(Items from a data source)
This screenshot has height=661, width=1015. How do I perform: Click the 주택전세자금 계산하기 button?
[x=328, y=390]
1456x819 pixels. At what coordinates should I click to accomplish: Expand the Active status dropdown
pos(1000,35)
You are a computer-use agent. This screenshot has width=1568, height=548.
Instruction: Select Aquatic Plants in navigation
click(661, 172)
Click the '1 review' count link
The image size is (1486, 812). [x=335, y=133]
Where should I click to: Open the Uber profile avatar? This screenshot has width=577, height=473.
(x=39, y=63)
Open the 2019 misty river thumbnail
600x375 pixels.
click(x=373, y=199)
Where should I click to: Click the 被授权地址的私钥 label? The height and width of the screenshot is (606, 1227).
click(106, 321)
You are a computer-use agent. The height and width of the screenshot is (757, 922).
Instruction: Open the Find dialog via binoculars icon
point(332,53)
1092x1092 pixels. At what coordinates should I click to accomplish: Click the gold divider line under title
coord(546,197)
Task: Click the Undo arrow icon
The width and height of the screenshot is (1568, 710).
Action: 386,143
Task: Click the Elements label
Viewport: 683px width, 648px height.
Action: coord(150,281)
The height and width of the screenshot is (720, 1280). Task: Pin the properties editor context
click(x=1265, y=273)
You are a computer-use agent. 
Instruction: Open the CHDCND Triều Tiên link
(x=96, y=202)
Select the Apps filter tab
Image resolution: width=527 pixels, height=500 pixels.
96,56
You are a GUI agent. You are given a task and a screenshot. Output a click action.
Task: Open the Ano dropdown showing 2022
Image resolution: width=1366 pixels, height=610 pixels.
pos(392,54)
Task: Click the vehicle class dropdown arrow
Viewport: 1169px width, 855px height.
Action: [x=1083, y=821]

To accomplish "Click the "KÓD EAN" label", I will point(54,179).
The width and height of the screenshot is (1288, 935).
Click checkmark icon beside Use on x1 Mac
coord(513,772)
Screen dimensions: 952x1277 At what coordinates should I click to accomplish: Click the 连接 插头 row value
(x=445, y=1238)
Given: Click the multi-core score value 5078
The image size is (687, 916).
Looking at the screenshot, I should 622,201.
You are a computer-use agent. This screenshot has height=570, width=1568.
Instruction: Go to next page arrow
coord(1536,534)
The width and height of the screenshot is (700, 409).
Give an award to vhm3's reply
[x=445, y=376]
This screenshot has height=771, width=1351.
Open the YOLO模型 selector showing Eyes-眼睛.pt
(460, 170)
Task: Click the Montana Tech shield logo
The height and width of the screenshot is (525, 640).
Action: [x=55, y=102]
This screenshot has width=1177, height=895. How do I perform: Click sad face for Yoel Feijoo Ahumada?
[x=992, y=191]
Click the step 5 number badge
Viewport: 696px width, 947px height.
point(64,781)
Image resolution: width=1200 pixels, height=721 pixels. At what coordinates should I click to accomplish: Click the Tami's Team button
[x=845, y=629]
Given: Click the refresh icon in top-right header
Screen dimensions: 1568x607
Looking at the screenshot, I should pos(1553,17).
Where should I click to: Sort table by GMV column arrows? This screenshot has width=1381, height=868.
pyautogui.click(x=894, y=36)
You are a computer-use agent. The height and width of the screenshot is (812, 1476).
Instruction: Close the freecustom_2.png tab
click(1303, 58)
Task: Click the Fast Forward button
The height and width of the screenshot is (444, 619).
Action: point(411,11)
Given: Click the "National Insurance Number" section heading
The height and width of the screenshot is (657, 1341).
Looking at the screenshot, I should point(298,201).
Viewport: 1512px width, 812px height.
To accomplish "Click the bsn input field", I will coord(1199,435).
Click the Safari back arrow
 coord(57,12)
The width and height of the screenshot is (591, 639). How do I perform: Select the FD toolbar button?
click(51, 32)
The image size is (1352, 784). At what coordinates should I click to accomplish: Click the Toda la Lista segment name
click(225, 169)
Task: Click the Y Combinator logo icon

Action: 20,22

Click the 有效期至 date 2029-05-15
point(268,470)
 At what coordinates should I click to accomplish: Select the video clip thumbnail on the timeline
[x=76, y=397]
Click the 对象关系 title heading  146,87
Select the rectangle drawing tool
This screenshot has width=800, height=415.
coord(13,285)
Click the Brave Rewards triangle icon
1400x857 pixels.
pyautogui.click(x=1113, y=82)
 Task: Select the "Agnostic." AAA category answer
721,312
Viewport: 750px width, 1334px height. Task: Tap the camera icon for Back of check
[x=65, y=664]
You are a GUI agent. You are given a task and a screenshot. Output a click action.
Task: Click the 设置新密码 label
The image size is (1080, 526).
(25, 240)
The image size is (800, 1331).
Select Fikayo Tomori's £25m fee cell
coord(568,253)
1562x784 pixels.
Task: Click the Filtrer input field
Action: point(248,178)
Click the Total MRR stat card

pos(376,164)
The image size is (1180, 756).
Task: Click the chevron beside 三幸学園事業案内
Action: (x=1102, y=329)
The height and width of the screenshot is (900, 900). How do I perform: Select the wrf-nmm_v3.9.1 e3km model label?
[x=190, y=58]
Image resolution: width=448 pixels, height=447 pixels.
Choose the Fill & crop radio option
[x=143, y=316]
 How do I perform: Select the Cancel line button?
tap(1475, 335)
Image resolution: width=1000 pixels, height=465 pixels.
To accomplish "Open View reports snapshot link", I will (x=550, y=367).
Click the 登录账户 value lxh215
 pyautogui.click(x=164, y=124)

▸ EXERCISE PROMPT
Return the data exactly. Include every record.

▸ WRITTEN SOLUTION
This screenshot has height=661, width=1015. How do I perform: Click the 주택전세자금 계산하기 button?
[x=328, y=390]
1456x819 pixels. At what coordinates should I click to accomplish: Expand the Active status dropdown
pos(1000,35)
You are a computer-use agent. This screenshot has width=1568, height=548.
Instruction: Select Aquatic Plants in navigation
click(661, 172)
Click the '1 review' count link
The image size is (1486, 812). [x=335, y=133]
Where should I click to: Open the Uber profile avatar? This screenshot has width=577, height=473.
(x=39, y=63)
Open the 2019 misty river thumbnail
600x375 pixels.
click(x=373, y=199)
Where should I click to: Click the 被授权地址的私钥 label? The height and width of the screenshot is (606, 1227).
click(106, 321)
You are a computer-use agent. The height and width of the screenshot is (757, 922).
Instruction: Open the Find dialog via binoculars icon
point(332,53)
1092x1092 pixels. At what coordinates should I click to accomplish: Click the gold divider line under title
coord(546,197)
Task: Click the Undo arrow icon
The width and height of the screenshot is (1568, 710).
Action: 386,143
Task: Click the Elements label
Viewport: 683px width, 648px height.
Action: coord(150,281)
The height and width of the screenshot is (720, 1280). Task: Pin the properties editor context
click(x=1265, y=273)
You are a computer-use agent. 
Instruction: Open the CHDCND Triều Tiên link
(x=96, y=202)
Select the Apps filter tab
Image resolution: width=527 pixels, height=500 pixels.
96,56
You are a GUI agent. You are given a task and a screenshot. Output a click action.
Task: Open the Ano dropdown showing 2022
Image resolution: width=1366 pixels, height=610 pixels.
pos(392,54)
Task: Click the vehicle class dropdown arrow
Viewport: 1169px width, 855px height.
Action: [x=1083, y=821]

To accomplish "Click the "KÓD EAN" label", I will point(54,179).
The width and height of the screenshot is (1288, 935).
Click checkmark icon beside Use on x1 Mac
coord(513,772)
Screen dimensions: 952x1277 At what coordinates should I click to accomplish: Click the 连接 插头 row value
(x=445, y=1238)
Given: Click the multi-core score value 5078
The image size is (687, 916).
Looking at the screenshot, I should 622,201.
You are a computer-use agent. This screenshot has height=570, width=1568.
Instruction: Go to next page arrow
coord(1536,534)
The width and height of the screenshot is (700, 409).
Give an award to vhm3's reply
[x=445, y=376]
This screenshot has height=771, width=1351.
Open the YOLO模型 selector showing Eyes-眼睛.pt
(460, 170)
Task: Click the Montana Tech shield logo
The height and width of the screenshot is (525, 640).
Action: [x=55, y=102]
This screenshot has width=1177, height=895. How do I perform: Click sad face for Yoel Feijoo Ahumada?
[x=992, y=191]
Click the step 5 number badge
Viewport: 696px width, 947px height.
point(64,781)
Image resolution: width=1200 pixels, height=721 pixels. At what coordinates should I click to accomplish: Click the Tami's Team button
[x=845, y=629]
Given: Click the refresh icon in top-right header
Screen dimensions: 1568x607
Looking at the screenshot, I should pos(1553,17).
Where should I click to: Sort table by GMV column arrows? This screenshot has width=1381, height=868.
pyautogui.click(x=894, y=36)
You are a computer-use agent. The height and width of the screenshot is (812, 1476).
Instruction: Close the freecustom_2.png tab
click(1303, 58)
Task: Click the Fast Forward button
The height and width of the screenshot is (444, 619).
Action: point(411,11)
Given: Click the "National Insurance Number" section heading
The height and width of the screenshot is (657, 1341).
Looking at the screenshot, I should point(298,201).
Viewport: 1512px width, 812px height.
To accomplish "Click the bsn input field", I will coord(1199,435).
Click the Safari back arrow
 coord(57,12)
The width and height of the screenshot is (591, 639). How do I perform: Select the FD toolbar button?
click(51, 32)
The image size is (1352, 784). At what coordinates should I click to accomplish: Click the Toda la Lista segment name
click(225, 169)
Task: Click the Y Combinator logo icon

Action: 20,22

Click the 有效期至 date 2029-05-15
point(268,470)
 At what coordinates should I click to accomplish: Select the video clip thumbnail on the timeline
[x=76, y=397]
Click the 对象关系 title heading  146,87
Select the rectangle drawing tool
This screenshot has width=800, height=415.
coord(13,285)
Click the Brave Rewards triangle icon
1400x857 pixels.
pyautogui.click(x=1113, y=82)
 Task: Select the "Agnostic." AAA category answer
721,312
Viewport: 750px width, 1334px height. Task: Tap the camera icon for Back of check
[x=65, y=664]
You are a GUI agent. You are given a task and a screenshot. Output a click action.
Task: Click the 设置新密码 label
The image size is (1080, 526).
(25, 240)
The image size is (800, 1331).
Select Fikayo Tomori's £25m fee cell
coord(568,253)
1562x784 pixels.
Task: Click the Filtrer input field
Action: point(248,178)
Click the Total MRR stat card

pos(376,164)
The image size is (1180, 756).
Task: Click the chevron beside 三幸学園事業案内
Action: (x=1102, y=329)
The height and width of the screenshot is (900, 900). How do I perform: Select the wrf-nmm_v3.9.1 e3km model label?
[x=190, y=58]
Image resolution: width=448 pixels, height=447 pixels.
Choose the Fill & crop radio option
[x=143, y=316]
 How do I perform: Select the Cancel line button?
tap(1475, 335)
Image resolution: width=1000 pixels, height=465 pixels.
To accomplish "Open View reports snapshot link", I will (x=550, y=367).
Click the 登录账户 value lxh215
 pyautogui.click(x=164, y=124)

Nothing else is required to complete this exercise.